Our gung-ho, “we’re-ready-to-rock-and-roll” mayor has just embarked on a thoroughly delusional journey. His backpack is loaded with peanut butter crackers and granola bars, and he’s ready to stay out in the wilderness for months, it appears.

Yesterday, city officials acknowledged for the first time — although they knew it weeks ago — that the company manufacturing the streetcars to run between the River Market and Union Station is running significantly behind schedule.

Initially, the first car was to be delivered in June. Then it was late September and now it’s the end of the year.

To which, Mayor Sly James proclaimed: “It is not acceptable to be late. We’re ready to rock and roll.”

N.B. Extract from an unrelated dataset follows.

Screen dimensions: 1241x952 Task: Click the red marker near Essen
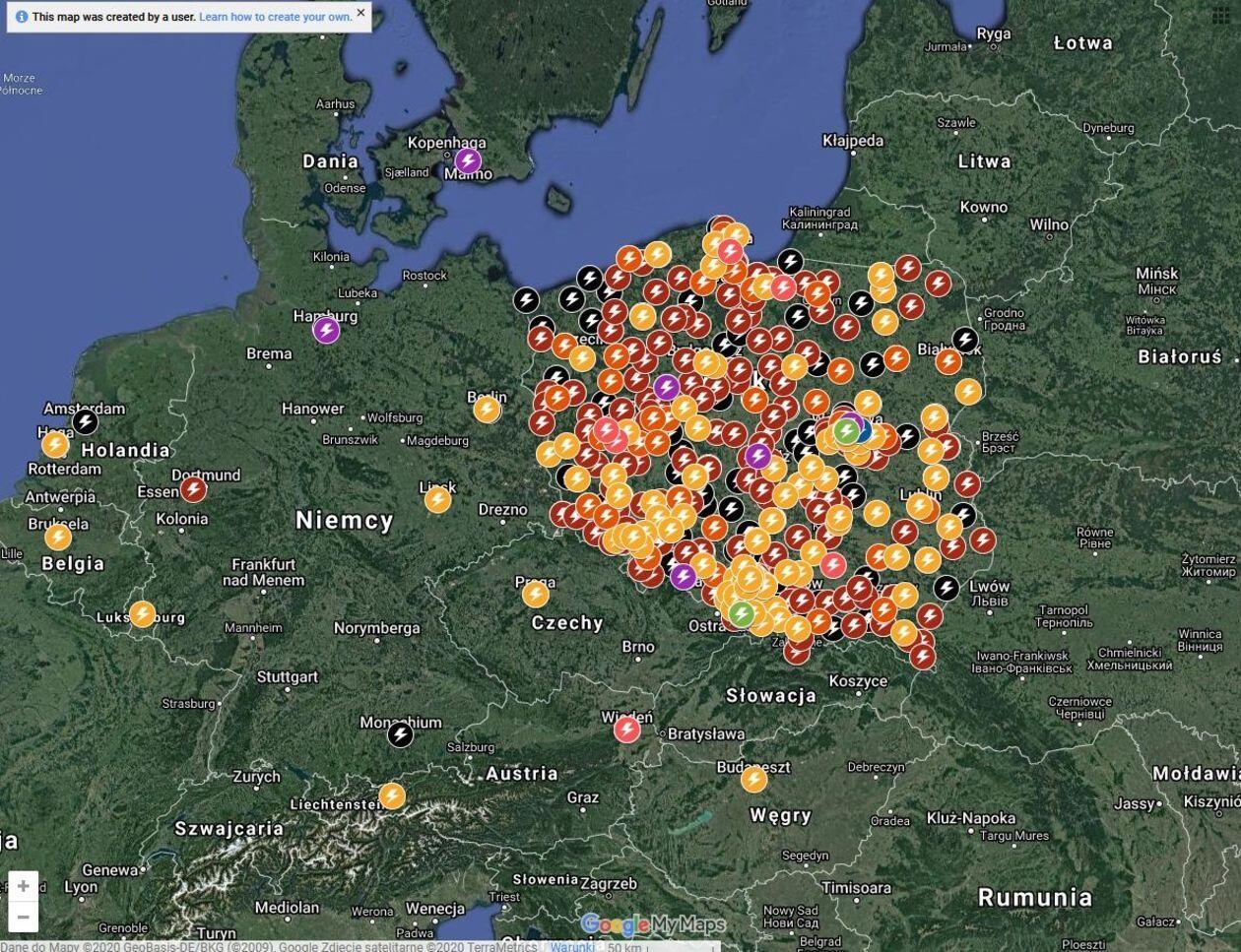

The problem is you can’t start a party without a band, a disc jockey or somebody spinning records in the garage.

No music, no party…By the same token, no streetcars, no trips up and down Main Street.

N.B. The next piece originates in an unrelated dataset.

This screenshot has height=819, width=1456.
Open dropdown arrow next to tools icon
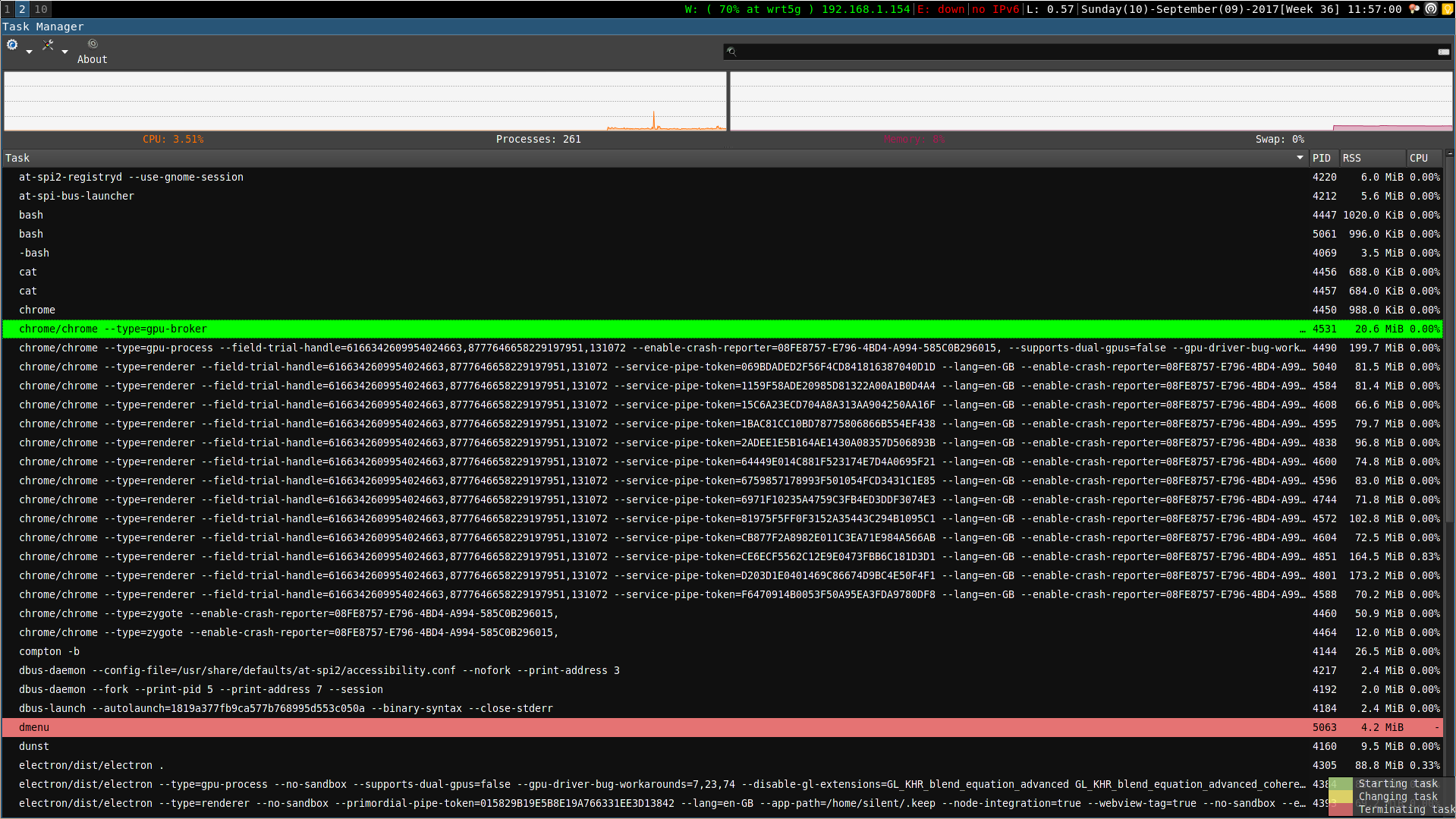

Don’t get me wrong…I’m a fan of the streetcar line, and I think it’s going to generate additional energy and excitement downtown and be good for tourists and residents alike. For months, I’ve been watching progress on the installation of the rails, and that part is essentially done. The next big element is the overhead power lines. A tremendous amount of street repaving also needs to be done.

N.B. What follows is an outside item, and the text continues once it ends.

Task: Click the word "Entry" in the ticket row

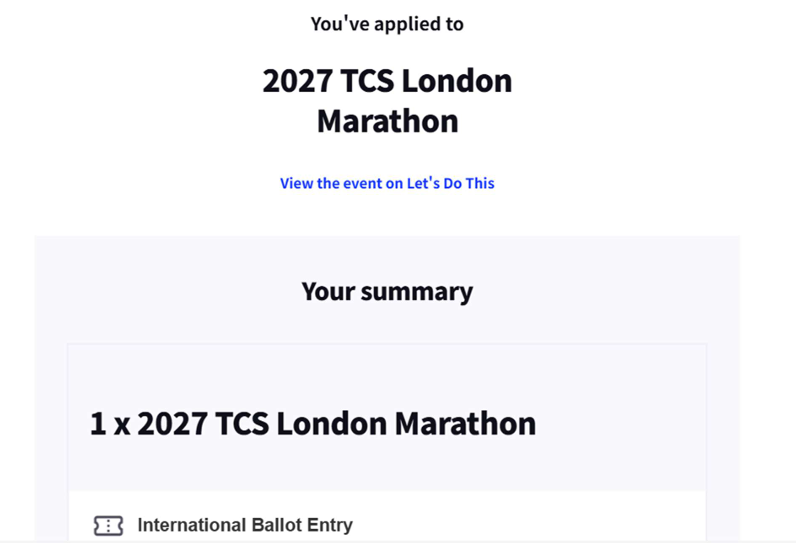Action: (x=331, y=525)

James has been pointing to an arbitrary opening date: mid-March, when the Big 12 men’s basketball tournament begins.

He’s still hoping for that, but it isn’t going to happen. In fact, I will be surprised if one streetcar is carrying passengers by late next year.

Construction of Kansas City’s four streetcars was begun in Spain, and final assembly will be done in Elmira, NY, in part, The Kansas City Star reported today, “to comply with buy-American requirements attached to federal grants for streetcar projects.”

But streetcar production is just one of several areas in which big problems and delays could develop.

Another is that each vehicle must be tested for 300 miles along the route. That alone is probably going to take several months. Remember, it’s four cars, 300 miles each.

Plus, transportation engineers have to figure out and precisely plot how streetcars, vehicular traffic and pedestrians are going to intermingle safely up and down Main Street. You can’t just plop those cars on the rails, yell “all aboard” and turn on the juice. Safety is a huge consideration that won’t take care of itself.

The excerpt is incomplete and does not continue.